Thank GOD I have all of you people on here to turn to. These past few years have been gut wrenching. I've ready every one of the replies above and on other posts and everyone says to let my son be and let him figure it out.
My son is back in town today doing who knows what. He blew $300 on a hotel right down the street from my home. (Yes I checked his bank today and know exactly where he is staying). He blew hundreds over the weekend, got a bus ticket and came back here, got a hotel room and is eating at places in the area around here.
I'm blown away that he is back in town and has not called asking for his clothes, laptop or shoes, etc. He left early last week with very little - even his suitcase is here.
Regardless, it sickens me as to what he might doing and how he is wasting so much money. I will be blamed because I "kicked him out".
It's so hard, I miss him, I miss how he was before he got addicted to pot and alcohol. He's my son - I thought he'd grow up to make me proud and help me as I get older. I thought we'd always be close. I protected him, never missed a school function, did everything for him.
Here's what I need help with!!!! I keep bouncing back and forth between.... I get angry and tell myself I did the right thing by kicking him out, he needs to learn the hard way what life is about. Then I have these panic attacks thinking what if he suddenly died, I kicked him out, called him irresponsible, immature, etc.... told him never to come back unless he was employed or in school, that our relationship was ruined....
Last time I kicked him out he told everyone "My mom gave up on me". To hear that I was crushed. (Is that a trick to play on my guilt)?????
HELP!!! I'm feeling so awful, guilty, unsure, devastated.... what if something happens to him and this is how we left it?
But then I think - ungrateful little brat, he never appreciated anything, didn't respect me in my home, couldn't pay me a small amount of rent to help with expenses yet has blown hundreds on nonsense. How do I deal with all these conflicting feelings? At work today I was fine - I was busy and it kept my mind off things. Then at one point I even hoped he might contact me and say "Mom, I love you, I've screwed up big time, can I at least come by and pick up some clean clothes?".... but no.
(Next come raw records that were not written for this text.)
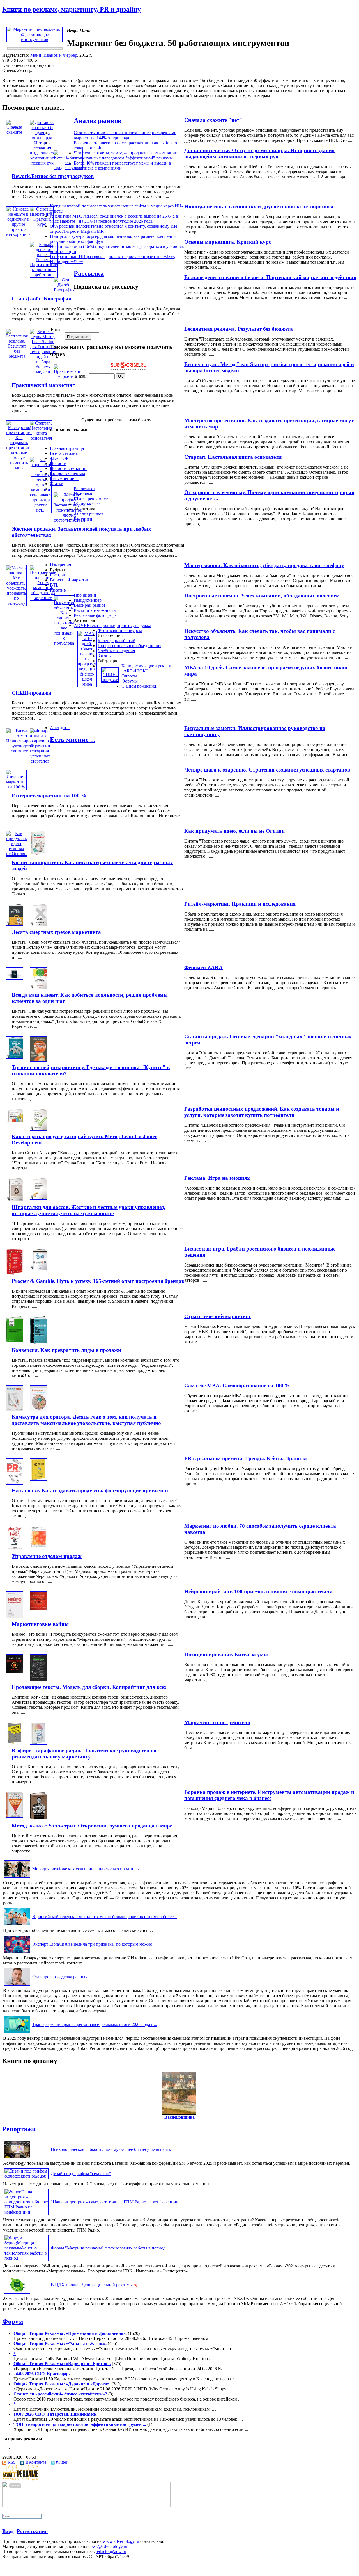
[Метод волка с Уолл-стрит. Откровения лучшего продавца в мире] (38, 1818)
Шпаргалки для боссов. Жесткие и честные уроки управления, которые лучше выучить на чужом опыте (88, 1210)
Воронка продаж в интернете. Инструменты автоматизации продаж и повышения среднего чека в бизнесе (269, 1795)
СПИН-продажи (31, 693)
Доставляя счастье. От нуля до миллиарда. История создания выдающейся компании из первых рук (259, 153)
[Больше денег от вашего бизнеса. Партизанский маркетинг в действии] (44, 274)
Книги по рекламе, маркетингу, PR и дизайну (71, 9)
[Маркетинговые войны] (38, 1608)
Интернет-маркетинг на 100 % (49, 795)
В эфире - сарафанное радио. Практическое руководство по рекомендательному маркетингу (84, 1753)
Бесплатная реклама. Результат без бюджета (238, 329)
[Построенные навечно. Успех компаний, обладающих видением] (43, 597)
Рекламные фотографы (96, 615)
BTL (54, 585)
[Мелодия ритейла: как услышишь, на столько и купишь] (17, 1877)
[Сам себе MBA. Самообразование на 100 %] (14, 1409)
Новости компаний (68, 468)
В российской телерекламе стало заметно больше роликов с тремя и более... (104, 1916)
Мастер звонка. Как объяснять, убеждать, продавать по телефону (264, 565)
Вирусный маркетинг (70, 580)
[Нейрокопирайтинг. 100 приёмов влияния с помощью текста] (14, 1616)
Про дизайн (85, 595)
Not a peep.
And what makes this worse is my birthday is this week on Friday. My former boss (feeling so sorry for me and everything I've gone thru has rented me a condo down at the beach). He has been a father figure to me for over 25 years and has seen all the crap I've been thru. He's always been there for me. I don't even feel like going but I will.
I am trying to stay strong. I miss my son so much but this time, he has to learn the hard way he will never take advantage of me again. This is like death. I've lost everyone else - this just tops it all, my very own son.
I will stay strong, not contact him, try not to be obsessed with what he is doing. He's not worried about me so I have to stay focused on my life. I promise you guys I'm listening to you - I read you all loud and clear! It's just so friggin hard.
Oh and I am going to NOT contact his uncle, and stay out of the inheritance issue as recommended above. Detaching. It's hard, I want to save him from himself but that is enabling... not gonna do it.